Plans include a daily direct return service between Oban-Barra with a dedicated vessel, a daily direct return service between Lochboisdale-Mallaig using a dedicated vessel, an additional 50 weekly sailings on the Oban-Craignure route, with additional vessels supplementing the isle of Mull (This means Oban will become a commutable destination from Mull for the first time), 10% more sailings on the Mallaig-Armadale route and over 30% increase in capacity on services to Coll, Tiree and Colonsay.
The key to many of these changes is the availability of the isle of Lewis (above), now surplus to requirements on the Stornoway- Ullapool route following the introduction of the new Loch Seaforth. The isle of Lewis looks set to be deployed as a second boat on the Oban-Craignure service to Mull.

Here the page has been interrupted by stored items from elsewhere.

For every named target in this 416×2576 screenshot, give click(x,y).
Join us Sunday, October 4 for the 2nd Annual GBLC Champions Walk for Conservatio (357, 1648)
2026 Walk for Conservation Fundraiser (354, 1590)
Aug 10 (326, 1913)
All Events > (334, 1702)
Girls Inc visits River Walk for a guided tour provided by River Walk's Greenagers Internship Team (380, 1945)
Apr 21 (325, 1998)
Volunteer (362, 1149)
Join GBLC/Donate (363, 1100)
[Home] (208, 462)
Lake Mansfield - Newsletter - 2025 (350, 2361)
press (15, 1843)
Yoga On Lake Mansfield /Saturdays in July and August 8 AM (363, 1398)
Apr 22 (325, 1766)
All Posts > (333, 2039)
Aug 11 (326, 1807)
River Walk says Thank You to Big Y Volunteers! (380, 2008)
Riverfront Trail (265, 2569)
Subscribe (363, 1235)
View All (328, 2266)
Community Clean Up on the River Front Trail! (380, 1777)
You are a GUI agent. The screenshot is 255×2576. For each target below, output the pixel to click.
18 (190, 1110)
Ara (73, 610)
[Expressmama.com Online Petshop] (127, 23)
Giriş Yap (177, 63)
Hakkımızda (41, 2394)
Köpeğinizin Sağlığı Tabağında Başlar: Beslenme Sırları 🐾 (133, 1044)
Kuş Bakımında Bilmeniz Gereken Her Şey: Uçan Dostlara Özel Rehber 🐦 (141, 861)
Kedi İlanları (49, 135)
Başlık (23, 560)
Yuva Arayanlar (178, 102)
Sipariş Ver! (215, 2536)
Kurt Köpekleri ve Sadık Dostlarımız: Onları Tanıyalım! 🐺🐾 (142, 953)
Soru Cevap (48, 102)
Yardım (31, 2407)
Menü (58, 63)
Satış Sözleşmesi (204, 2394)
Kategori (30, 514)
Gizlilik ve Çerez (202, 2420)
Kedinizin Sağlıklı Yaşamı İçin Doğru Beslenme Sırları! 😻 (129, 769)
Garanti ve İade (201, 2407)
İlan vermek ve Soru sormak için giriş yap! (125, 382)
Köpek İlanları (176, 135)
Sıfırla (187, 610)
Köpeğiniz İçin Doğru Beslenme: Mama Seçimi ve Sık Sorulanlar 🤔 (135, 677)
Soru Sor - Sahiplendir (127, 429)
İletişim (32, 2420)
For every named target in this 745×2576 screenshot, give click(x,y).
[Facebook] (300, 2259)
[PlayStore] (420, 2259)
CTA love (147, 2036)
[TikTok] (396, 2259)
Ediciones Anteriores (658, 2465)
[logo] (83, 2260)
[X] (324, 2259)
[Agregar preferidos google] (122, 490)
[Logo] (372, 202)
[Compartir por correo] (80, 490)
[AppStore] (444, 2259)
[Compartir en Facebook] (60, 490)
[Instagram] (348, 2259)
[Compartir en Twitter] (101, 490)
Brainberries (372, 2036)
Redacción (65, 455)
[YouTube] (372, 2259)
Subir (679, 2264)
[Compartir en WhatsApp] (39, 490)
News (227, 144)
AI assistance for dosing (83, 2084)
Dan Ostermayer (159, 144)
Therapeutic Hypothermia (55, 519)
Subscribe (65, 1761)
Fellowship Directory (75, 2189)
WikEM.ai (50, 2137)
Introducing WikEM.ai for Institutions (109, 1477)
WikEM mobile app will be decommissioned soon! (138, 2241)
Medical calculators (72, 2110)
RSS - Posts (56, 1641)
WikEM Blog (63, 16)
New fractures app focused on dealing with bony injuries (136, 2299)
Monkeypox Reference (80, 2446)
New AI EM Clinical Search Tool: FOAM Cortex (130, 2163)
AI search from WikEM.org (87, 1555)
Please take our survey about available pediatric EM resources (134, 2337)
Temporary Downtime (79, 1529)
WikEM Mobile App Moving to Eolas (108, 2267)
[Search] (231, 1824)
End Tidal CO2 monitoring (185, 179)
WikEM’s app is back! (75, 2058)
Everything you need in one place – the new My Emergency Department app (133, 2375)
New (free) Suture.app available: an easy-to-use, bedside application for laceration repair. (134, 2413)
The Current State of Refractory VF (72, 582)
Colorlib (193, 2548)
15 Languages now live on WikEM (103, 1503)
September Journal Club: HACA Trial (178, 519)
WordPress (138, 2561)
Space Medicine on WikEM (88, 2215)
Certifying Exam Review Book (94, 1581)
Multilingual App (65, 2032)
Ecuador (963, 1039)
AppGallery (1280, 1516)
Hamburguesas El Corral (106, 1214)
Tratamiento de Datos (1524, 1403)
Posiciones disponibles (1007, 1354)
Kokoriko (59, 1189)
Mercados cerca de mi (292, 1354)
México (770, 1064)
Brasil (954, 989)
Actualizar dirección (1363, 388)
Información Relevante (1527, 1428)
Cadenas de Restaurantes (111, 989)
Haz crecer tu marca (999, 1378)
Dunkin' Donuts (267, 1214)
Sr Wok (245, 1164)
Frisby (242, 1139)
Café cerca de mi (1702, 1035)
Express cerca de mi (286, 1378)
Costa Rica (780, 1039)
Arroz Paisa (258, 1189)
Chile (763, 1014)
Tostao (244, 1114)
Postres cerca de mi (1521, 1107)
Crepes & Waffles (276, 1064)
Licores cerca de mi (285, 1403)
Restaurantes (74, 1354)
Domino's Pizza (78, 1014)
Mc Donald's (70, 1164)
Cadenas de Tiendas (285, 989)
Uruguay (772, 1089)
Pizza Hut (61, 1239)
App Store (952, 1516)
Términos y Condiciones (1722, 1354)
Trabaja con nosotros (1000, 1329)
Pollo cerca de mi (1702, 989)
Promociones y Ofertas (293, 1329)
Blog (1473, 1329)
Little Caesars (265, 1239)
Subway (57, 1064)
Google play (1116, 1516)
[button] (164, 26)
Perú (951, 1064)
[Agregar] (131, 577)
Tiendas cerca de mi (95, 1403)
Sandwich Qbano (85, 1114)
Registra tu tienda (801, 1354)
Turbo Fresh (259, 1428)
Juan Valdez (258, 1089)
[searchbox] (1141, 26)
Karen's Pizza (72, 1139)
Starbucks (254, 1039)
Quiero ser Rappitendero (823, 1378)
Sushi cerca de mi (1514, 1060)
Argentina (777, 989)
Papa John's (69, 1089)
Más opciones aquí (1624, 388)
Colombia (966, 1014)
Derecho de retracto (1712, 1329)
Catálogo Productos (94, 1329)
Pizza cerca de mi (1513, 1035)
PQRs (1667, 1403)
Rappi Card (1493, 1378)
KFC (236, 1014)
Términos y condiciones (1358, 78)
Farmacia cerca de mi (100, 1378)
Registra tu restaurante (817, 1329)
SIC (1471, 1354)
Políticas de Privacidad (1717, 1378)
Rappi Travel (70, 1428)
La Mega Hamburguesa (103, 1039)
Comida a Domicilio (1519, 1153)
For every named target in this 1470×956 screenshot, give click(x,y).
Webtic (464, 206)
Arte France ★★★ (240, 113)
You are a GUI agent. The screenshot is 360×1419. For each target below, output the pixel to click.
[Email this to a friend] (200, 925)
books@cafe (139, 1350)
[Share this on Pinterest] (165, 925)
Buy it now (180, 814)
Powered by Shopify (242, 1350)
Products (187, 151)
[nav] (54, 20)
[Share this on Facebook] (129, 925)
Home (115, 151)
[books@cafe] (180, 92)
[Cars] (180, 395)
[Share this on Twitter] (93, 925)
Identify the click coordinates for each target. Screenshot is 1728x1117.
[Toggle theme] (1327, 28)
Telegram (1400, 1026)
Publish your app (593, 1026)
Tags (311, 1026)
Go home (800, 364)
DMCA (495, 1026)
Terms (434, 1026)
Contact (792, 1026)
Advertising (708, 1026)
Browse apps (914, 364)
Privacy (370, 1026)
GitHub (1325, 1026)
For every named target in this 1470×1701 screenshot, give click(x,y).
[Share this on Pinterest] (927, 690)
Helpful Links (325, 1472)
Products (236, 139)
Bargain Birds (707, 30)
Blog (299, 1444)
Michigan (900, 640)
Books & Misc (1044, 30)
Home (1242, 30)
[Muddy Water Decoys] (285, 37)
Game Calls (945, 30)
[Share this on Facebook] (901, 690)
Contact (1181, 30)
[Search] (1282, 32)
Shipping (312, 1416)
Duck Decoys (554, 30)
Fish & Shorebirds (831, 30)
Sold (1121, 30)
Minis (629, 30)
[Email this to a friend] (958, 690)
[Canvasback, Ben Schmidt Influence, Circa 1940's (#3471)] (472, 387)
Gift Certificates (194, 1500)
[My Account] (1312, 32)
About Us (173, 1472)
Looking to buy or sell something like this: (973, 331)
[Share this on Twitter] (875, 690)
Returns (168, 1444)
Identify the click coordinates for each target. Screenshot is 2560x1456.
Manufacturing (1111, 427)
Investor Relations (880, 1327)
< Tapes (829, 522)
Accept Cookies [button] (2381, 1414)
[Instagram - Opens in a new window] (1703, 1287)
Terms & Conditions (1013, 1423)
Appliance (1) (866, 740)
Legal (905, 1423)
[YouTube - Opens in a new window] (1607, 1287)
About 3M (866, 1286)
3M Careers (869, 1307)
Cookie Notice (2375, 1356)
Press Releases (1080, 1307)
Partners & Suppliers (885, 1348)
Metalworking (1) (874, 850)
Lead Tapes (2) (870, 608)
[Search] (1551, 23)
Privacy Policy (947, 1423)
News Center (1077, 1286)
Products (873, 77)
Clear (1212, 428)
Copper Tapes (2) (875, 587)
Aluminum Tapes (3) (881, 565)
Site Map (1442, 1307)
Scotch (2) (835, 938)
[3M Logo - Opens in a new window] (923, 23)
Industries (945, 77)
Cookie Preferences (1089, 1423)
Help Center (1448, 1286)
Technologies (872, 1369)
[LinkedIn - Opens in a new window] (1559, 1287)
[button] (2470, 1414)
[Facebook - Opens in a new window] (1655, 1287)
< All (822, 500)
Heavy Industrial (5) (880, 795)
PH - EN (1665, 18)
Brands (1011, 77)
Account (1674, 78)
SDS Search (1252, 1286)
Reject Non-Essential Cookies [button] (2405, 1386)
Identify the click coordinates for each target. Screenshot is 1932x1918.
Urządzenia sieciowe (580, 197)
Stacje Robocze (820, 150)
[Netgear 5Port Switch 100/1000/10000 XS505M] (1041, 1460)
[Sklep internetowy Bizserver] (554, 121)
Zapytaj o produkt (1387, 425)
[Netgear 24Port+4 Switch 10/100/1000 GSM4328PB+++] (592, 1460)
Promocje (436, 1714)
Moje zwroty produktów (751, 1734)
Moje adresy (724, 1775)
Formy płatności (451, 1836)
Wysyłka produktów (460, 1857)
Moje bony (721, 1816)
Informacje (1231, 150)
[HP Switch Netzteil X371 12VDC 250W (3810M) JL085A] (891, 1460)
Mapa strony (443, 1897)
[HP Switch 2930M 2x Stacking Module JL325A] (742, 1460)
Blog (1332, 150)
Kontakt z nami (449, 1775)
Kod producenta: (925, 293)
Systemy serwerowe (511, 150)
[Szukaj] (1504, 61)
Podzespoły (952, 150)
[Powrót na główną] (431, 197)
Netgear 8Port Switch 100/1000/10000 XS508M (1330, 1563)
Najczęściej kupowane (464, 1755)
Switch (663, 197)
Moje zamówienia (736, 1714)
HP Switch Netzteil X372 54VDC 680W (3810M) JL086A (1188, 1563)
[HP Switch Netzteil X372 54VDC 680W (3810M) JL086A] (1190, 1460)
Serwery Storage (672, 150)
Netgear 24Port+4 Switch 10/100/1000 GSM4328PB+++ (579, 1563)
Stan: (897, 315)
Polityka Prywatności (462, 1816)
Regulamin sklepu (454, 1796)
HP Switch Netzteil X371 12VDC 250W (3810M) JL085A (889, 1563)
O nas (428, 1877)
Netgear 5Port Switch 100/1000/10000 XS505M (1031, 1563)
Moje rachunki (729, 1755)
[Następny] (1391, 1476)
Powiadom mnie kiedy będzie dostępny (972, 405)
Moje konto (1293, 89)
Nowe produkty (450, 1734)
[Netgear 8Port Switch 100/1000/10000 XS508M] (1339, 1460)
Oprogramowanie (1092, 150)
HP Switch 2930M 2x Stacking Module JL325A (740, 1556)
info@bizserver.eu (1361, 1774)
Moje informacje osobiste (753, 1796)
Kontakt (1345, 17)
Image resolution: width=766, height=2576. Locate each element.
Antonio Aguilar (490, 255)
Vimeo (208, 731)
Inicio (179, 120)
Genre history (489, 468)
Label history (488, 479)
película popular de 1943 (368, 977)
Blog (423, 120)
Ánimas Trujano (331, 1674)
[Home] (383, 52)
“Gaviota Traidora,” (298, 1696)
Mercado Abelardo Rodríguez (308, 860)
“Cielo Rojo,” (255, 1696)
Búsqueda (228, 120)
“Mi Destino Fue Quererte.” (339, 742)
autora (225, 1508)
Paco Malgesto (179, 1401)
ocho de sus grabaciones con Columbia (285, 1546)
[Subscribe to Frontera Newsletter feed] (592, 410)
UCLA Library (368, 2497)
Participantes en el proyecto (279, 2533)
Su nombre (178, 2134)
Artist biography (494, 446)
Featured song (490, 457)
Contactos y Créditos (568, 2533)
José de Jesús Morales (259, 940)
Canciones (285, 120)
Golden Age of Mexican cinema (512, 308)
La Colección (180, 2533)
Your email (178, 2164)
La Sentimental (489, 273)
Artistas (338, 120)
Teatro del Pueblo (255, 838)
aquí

The Clansman will become the dedicated boat for Oban-Barra with the Lord of the isles the dedicated boat deployed to the Mallaig-Lochboisdale service. The promised 30% increase in capacity for Tiree, Coll and Colonsay may be delivered by additional sailings, while the 10% more sailings on the Mallaig-Armadale route will be achieved by sailing the Coruisk more frequently. October also saw the announcement that state-of the- art fuel monitoring systems are to be installed on CalMac’s 10 major vessels, the first UK ferry operator to roll out such a system across so much of its fleet. Conservative indications are that fuel savings of more than £0.45 million per annum will be made and Co2 emissions will be cut by some 1,800 tonnes, which is equivalent to the annual greenhouse gas emissions of 4,285,714 miles driven by an average passenger car, or 645 tonnes of waste sent to landfill. The £0.45m installation cost will be recouped in a year. The systems use fuel monitoring sensors which are linked to touchscreen displays on board, feeding information back via cloud technology to real-time systems in head office. 8 of the 10 vessels now have the system installed as part of what is known as Project Ecoship. The remaining 2 will be fitted during annual maintenance periods. The first ship to receive the new system was the Caledonian isles.